The problem: Set down word for word each line from the one containing "This screenshot has width=821, height=603." through the end of the records, both included. Do not copy any pictures.

========================================================================

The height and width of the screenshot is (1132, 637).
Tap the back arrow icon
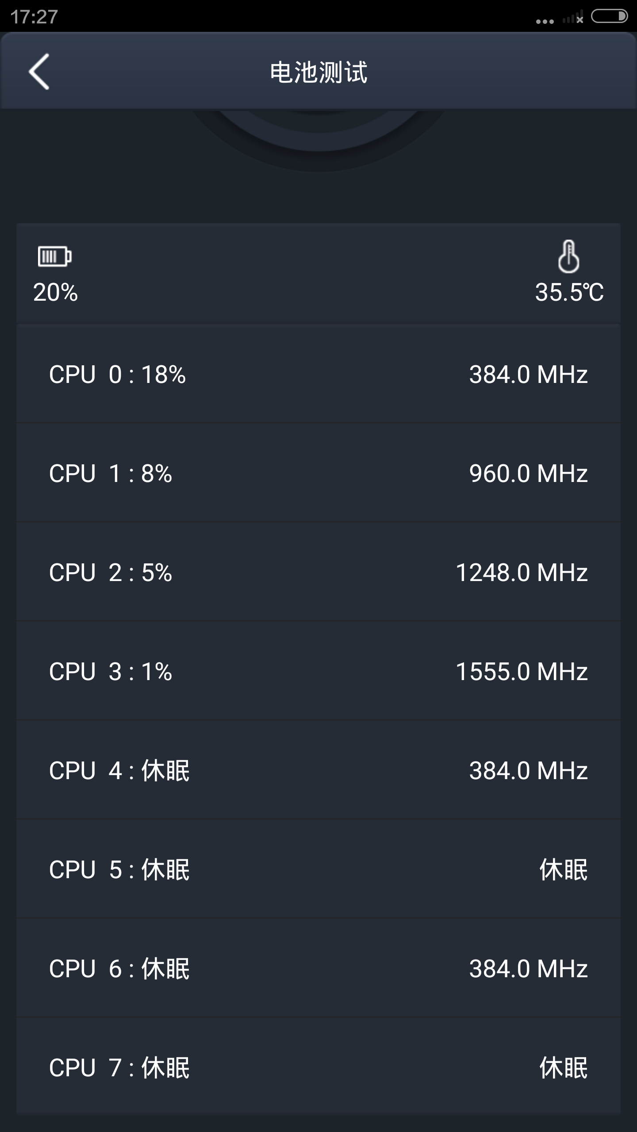39,72
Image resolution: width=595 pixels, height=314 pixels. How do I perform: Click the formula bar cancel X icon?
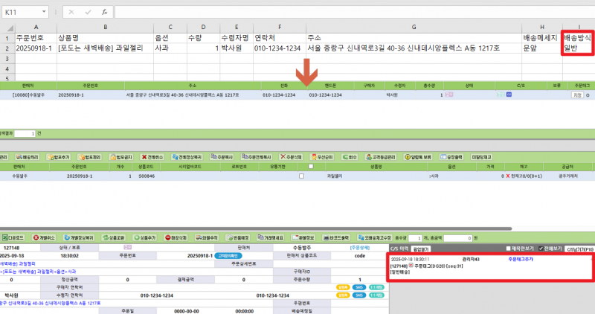pos(71,13)
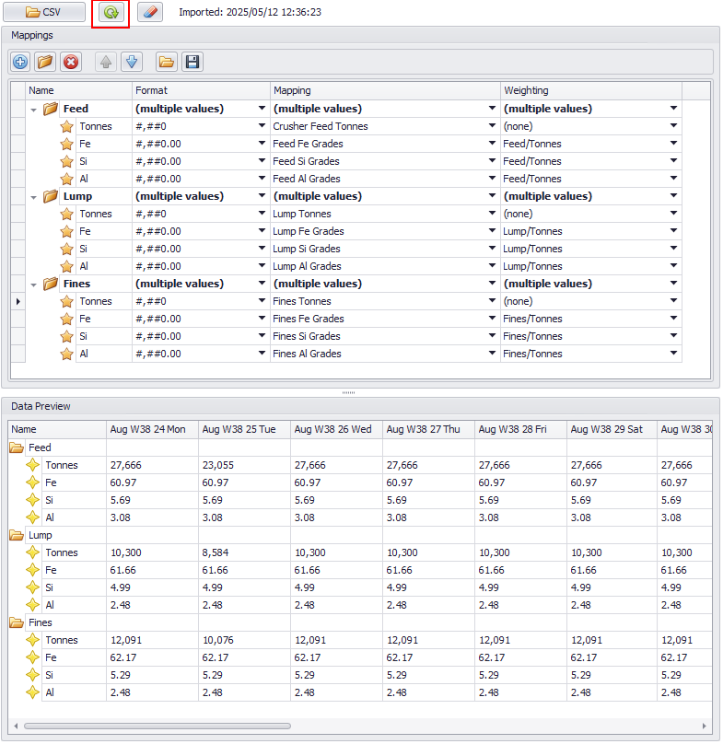This screenshot has width=723, height=744.
Task: Click the green refresh import icon
Action: tap(111, 13)
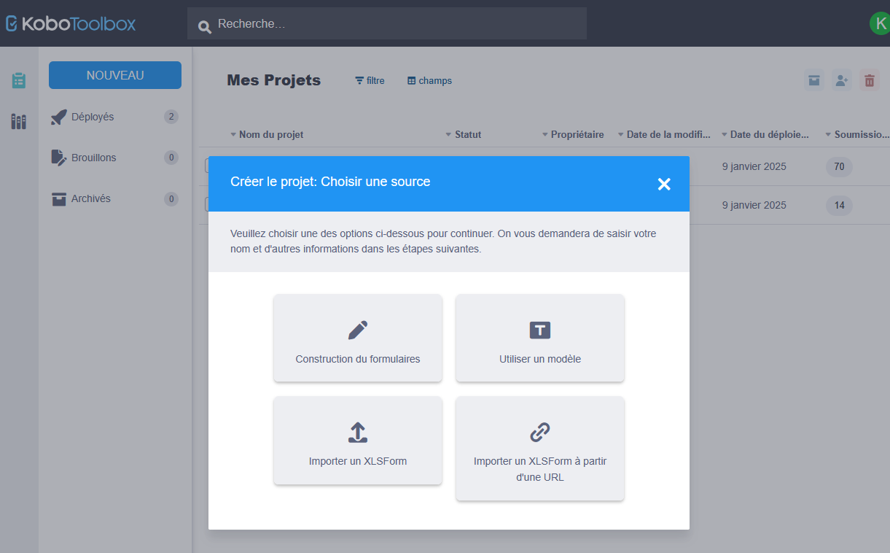
Task: Choose Construction du formulaires option
Action: coord(357,338)
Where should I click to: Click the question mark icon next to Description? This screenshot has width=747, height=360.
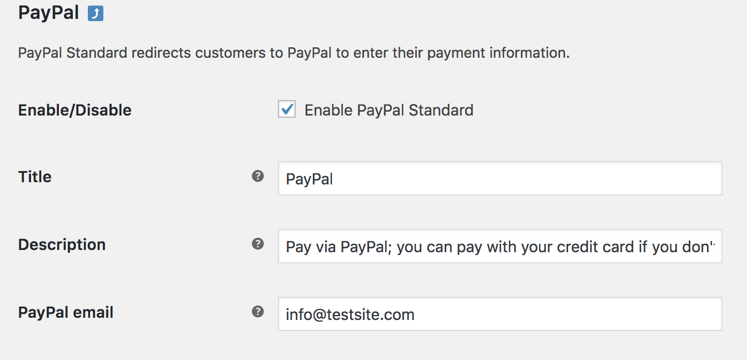[257, 243]
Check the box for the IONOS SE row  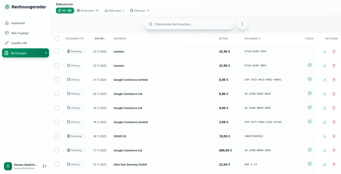click(x=57, y=136)
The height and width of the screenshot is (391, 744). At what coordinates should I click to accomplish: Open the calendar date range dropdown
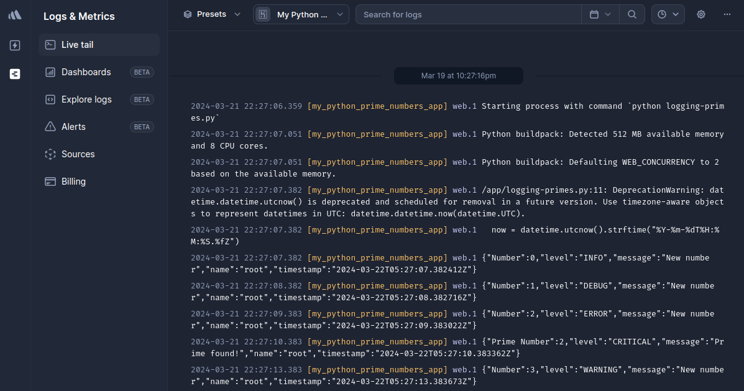[x=600, y=14]
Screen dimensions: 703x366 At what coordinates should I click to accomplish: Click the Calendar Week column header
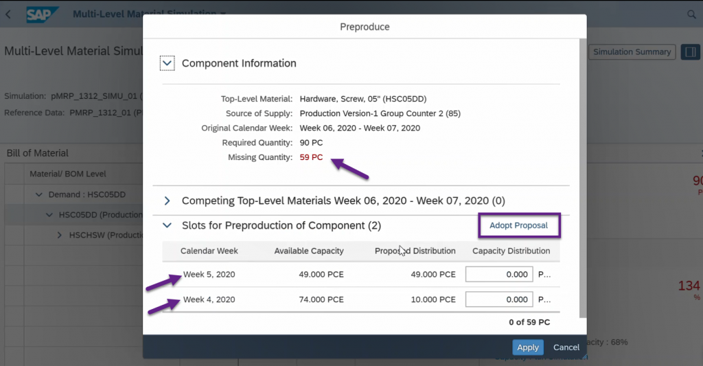click(x=209, y=251)
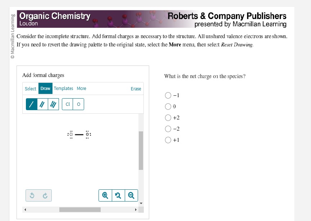Zoom in on the drawing canvas

[105, 195]
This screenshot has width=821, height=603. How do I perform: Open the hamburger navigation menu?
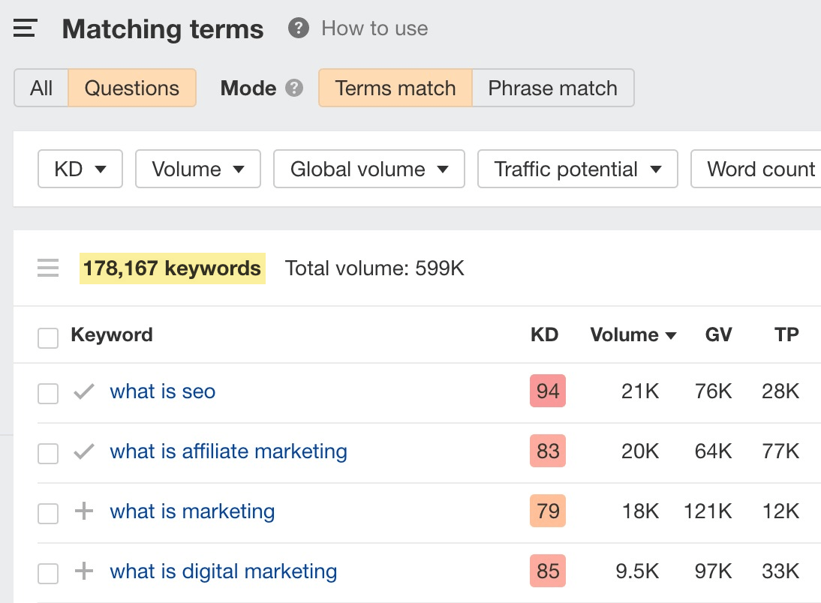click(25, 28)
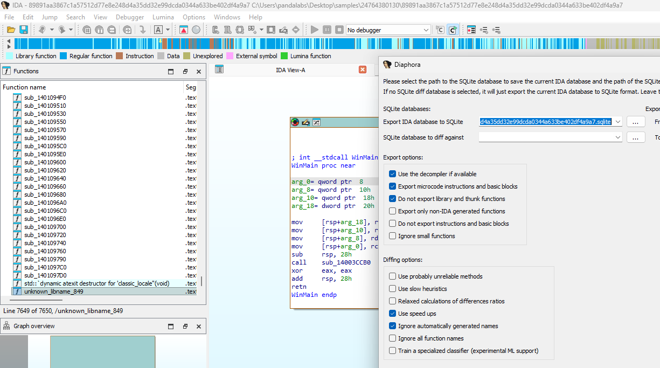Image resolution: width=660 pixels, height=368 pixels.
Task: Click the IDA View-A tab icon
Action: pyautogui.click(x=219, y=70)
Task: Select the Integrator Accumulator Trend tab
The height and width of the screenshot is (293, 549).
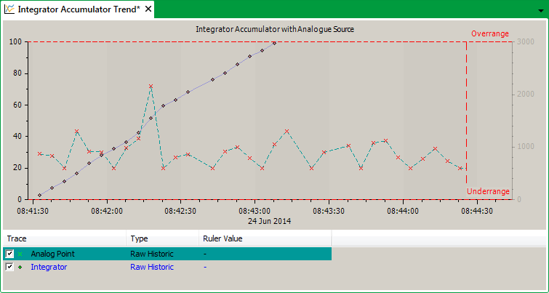Action: (79, 9)
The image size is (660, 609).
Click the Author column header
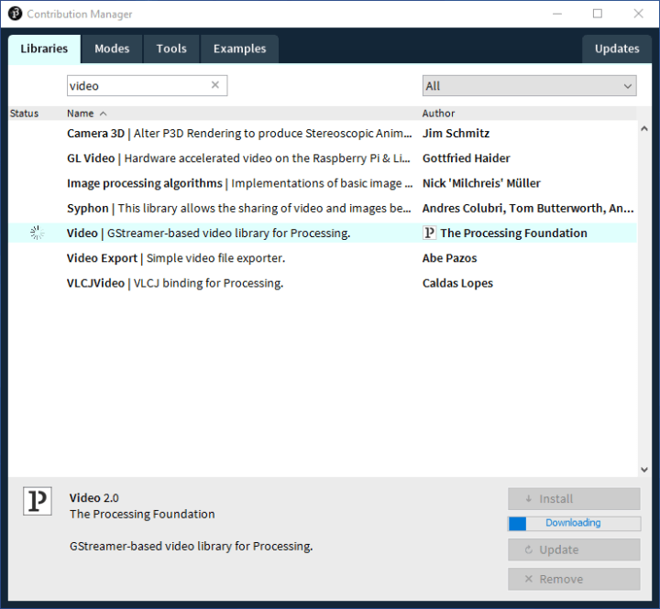438,114
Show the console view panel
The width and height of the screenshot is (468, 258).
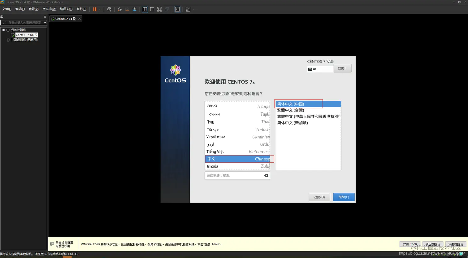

========================================================================

Answer to this exercise:
This screenshot has width=821, height=603. How do I perform: Open the hamburger navigation menu?
click(25, 28)
Image resolution: width=660 pixels, height=368 pixels.
Task: Click the IDA View-A tab icon
Action: pyautogui.click(x=219, y=70)
Task: Select the Integrator Accumulator Trend tab
The height and width of the screenshot is (293, 549).
Action: (79, 9)
The image size is (660, 609).
Click the Author column header
438,114
Show the console view panel
The width and height of the screenshot is (468, 258).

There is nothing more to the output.